• Source document:
§ §

That's because there's a "new model" of terrorist. The old, hardened, "reusable" militant is gone. Instead, there are one-time, suicidal, "disposable" bad guys.

Biometrics target identity -- but when militant groups advanced (or regressed) from reusable terrorists to disposable terrorists, identity became moot. Today the acute threat no longer comes from "known" terrorists. Recruits are groomed for a single terrorist act, during which they self-destruct. Before being deployed, disposable terrorists have usually done nothing. They're "innocent" voyagers whose fingerprints and faces appear in no database....
Like bees, disposable terrorists die as they sting -- but unlike bees, they cannot be recognized for what they are until they've stung. Machines that compare faces and fingerprints are helpful against reusable terrorists who try to hide their identities, but a disposable terrorist doesn't care if we know who he is.

THERE'S MORE: "The effort to invoke high tech in the terrorism problem is symptomatic of American culture--overfascination with high tech and an incomprehensible incapability to deal with the human dimension and cultural underpinnings of terrorism," Capt. Julio Gutierrez, of the Naval Undersea Warfare Center, notes over at the Alidade discussion group.

§ §

• Saved entries:
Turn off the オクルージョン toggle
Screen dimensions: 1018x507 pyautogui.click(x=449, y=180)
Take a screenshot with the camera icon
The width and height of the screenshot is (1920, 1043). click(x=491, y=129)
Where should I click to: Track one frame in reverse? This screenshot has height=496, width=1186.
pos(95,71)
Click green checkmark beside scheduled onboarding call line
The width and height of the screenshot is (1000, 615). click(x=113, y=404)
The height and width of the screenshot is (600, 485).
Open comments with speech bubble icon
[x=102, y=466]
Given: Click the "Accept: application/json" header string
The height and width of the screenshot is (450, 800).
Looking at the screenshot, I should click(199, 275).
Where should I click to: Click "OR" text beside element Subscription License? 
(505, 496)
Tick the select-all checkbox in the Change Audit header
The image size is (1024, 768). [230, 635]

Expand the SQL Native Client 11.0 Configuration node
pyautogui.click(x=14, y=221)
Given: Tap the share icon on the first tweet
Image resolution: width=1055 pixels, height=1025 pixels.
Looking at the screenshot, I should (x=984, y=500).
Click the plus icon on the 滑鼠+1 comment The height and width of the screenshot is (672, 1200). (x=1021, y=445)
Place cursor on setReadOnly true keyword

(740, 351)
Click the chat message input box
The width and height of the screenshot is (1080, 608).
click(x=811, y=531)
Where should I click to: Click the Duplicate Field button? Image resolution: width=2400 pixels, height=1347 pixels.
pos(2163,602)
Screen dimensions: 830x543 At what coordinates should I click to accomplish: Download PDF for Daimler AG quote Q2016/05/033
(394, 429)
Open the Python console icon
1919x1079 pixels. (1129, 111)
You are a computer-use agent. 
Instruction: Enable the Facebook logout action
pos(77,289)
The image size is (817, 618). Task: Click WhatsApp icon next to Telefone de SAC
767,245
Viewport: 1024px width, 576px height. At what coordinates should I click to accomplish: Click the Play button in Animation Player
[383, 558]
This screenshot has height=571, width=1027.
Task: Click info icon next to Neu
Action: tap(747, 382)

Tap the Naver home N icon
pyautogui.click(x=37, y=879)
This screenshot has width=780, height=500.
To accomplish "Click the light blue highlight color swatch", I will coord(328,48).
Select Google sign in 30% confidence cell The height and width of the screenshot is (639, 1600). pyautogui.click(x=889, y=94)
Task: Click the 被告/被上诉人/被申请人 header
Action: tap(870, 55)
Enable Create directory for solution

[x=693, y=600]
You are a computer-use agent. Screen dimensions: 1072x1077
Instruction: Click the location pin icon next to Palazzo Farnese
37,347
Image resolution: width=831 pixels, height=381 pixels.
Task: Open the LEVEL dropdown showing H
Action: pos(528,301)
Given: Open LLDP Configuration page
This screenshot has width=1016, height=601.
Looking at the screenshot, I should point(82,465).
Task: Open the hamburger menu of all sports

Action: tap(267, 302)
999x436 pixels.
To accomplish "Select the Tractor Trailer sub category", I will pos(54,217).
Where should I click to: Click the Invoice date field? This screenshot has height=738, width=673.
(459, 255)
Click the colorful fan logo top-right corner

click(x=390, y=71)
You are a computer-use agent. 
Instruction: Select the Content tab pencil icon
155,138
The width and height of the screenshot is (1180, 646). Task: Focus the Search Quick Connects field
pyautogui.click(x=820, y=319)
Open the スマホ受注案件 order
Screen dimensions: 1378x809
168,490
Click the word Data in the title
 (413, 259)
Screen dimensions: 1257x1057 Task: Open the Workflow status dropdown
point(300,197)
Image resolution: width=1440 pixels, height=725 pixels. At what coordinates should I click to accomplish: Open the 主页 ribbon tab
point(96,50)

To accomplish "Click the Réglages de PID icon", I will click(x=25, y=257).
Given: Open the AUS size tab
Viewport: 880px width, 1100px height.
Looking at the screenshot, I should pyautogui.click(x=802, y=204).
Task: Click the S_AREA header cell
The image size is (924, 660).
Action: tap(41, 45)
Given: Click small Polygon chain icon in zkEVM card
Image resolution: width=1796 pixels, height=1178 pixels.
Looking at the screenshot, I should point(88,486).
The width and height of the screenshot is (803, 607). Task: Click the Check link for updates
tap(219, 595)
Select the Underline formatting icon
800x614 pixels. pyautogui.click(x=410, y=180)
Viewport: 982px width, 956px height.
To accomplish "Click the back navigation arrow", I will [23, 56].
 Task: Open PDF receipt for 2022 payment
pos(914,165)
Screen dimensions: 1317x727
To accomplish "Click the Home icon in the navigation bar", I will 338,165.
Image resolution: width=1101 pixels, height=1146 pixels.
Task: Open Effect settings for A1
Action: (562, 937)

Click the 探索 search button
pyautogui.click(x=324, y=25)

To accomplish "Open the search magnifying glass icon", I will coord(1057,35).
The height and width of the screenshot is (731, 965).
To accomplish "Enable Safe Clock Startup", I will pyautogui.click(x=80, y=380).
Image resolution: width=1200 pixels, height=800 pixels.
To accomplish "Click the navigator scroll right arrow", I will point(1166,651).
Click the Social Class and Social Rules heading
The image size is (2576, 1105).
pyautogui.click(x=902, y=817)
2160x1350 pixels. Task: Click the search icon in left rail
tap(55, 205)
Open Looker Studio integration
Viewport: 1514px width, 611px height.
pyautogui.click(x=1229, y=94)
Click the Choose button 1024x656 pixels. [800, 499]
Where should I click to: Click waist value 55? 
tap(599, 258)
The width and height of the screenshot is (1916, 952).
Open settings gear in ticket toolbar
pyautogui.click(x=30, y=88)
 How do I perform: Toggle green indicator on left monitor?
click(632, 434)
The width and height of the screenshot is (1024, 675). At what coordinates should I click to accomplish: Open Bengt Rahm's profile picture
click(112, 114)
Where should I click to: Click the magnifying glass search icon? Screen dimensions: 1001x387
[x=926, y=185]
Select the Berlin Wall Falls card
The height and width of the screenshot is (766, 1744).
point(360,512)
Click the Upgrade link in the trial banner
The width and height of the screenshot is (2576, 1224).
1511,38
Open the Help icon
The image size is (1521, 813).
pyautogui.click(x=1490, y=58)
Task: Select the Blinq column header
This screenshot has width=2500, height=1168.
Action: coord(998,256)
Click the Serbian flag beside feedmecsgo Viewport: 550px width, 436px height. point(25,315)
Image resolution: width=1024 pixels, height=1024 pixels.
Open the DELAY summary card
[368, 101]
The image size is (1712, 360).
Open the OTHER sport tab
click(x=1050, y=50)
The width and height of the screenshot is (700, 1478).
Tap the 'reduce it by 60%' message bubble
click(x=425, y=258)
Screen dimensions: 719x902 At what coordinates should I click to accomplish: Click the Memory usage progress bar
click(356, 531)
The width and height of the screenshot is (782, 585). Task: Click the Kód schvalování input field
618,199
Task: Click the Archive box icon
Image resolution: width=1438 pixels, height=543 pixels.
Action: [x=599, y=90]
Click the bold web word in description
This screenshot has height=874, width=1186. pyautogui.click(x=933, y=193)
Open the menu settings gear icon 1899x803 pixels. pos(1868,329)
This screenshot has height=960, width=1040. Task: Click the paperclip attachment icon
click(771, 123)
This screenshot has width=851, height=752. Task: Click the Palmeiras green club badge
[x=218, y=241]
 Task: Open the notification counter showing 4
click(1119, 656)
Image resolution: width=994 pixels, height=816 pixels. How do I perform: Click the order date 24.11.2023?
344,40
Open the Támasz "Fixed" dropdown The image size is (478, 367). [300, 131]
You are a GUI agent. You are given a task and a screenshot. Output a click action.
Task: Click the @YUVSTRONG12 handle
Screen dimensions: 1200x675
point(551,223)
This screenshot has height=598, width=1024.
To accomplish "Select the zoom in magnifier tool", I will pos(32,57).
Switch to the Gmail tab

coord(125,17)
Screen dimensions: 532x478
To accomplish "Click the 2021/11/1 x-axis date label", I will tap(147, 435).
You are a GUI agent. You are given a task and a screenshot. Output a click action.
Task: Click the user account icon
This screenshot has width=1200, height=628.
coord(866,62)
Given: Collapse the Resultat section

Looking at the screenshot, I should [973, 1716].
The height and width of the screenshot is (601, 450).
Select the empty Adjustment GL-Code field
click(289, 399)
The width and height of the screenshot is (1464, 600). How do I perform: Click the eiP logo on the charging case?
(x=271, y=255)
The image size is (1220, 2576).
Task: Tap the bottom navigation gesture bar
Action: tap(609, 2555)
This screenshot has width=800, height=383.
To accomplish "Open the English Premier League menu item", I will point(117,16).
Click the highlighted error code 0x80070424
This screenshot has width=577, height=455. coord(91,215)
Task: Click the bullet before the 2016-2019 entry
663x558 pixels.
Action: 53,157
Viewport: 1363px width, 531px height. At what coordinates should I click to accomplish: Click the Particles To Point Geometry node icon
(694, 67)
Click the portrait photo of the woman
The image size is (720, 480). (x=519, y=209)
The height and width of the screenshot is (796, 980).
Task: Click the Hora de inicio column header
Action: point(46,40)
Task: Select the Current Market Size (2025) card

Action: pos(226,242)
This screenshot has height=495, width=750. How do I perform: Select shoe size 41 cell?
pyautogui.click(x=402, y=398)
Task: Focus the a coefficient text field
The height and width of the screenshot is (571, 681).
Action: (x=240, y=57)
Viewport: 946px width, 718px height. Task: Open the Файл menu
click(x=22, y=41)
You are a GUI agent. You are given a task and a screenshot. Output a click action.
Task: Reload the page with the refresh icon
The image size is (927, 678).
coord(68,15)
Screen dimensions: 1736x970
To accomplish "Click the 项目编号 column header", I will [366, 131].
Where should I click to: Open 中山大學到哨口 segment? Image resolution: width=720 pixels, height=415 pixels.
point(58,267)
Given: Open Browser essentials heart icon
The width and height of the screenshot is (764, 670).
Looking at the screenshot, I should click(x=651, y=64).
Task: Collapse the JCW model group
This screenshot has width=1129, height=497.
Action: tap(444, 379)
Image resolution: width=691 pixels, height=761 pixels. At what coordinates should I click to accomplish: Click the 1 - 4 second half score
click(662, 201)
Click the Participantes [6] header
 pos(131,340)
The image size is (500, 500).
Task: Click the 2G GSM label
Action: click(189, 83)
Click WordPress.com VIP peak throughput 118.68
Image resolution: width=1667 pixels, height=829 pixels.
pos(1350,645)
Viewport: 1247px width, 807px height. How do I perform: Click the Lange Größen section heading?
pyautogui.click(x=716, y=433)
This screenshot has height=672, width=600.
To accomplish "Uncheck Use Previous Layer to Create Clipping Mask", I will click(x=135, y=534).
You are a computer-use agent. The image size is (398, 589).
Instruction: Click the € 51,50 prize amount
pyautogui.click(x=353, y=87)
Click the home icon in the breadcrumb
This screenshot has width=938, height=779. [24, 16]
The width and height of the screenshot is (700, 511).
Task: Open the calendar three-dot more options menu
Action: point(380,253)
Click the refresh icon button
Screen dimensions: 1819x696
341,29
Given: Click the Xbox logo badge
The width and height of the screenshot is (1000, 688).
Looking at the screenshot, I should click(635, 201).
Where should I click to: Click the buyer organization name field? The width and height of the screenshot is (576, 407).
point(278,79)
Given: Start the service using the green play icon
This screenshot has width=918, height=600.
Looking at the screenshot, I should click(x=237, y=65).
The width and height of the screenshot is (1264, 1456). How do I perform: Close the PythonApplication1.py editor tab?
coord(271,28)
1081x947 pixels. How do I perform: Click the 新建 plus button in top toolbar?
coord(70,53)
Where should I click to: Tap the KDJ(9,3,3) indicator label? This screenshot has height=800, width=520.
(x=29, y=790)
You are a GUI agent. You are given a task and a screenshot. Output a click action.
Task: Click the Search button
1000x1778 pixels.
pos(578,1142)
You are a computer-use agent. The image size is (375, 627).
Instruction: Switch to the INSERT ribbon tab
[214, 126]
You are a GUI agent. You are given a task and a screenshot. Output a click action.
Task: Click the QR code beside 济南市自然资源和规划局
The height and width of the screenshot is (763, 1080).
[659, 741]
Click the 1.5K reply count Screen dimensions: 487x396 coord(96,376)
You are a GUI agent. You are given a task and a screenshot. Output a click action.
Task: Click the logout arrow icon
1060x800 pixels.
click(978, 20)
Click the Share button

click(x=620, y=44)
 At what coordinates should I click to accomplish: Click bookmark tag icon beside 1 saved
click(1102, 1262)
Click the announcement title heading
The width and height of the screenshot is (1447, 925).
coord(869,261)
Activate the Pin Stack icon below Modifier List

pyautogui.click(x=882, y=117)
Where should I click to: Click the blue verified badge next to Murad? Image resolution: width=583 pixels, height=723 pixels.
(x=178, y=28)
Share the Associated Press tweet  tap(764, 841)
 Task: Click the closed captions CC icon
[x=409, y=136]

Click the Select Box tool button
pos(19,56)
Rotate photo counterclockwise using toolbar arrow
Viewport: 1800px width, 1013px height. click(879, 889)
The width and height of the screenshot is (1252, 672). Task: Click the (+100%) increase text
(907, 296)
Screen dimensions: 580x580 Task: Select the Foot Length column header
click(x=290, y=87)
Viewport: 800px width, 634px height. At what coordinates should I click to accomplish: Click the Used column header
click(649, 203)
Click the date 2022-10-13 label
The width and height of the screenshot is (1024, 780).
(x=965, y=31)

§ §

• Prompt 1:
According to the passage on disposable terrorists, at what organization does Capt. Julio Gutierrez serve?
• Prompt 2:
Extend the passage on disposable terrorists beyond its final sentence.
The entries come from a separate source, unrelated to the passage on disposable terrorists.

• Expected output 1:
The Naval Undersea Warfare Center.

• Expected output 2:
The most effective counter against the disposable terrorist is to develop the HUMINT (human intelligence, or spies) to penetrate terrorist networks and neutralize them where they breed--before they send operatives out on missions. But that takes something which Americans find difficult--learning obscure Middle East and Asian languages to full native fluency and living like those people for years so as to get to know them and understand their weaknesses and strengths. It's actually cheaper to develop well-prepared HUMINT agents and case officers who can operate almost invisibly in the markets of Peshawar or Sanaa (a few hundred million $$) than it is to build multi-billion dollar aerial weapon systems or nationwide airport biometrics machines. However, we seem to always choose to build some highfaluting Rube Goldberg machine that is supposed to detect bad stuff (but cannot really detect bad people).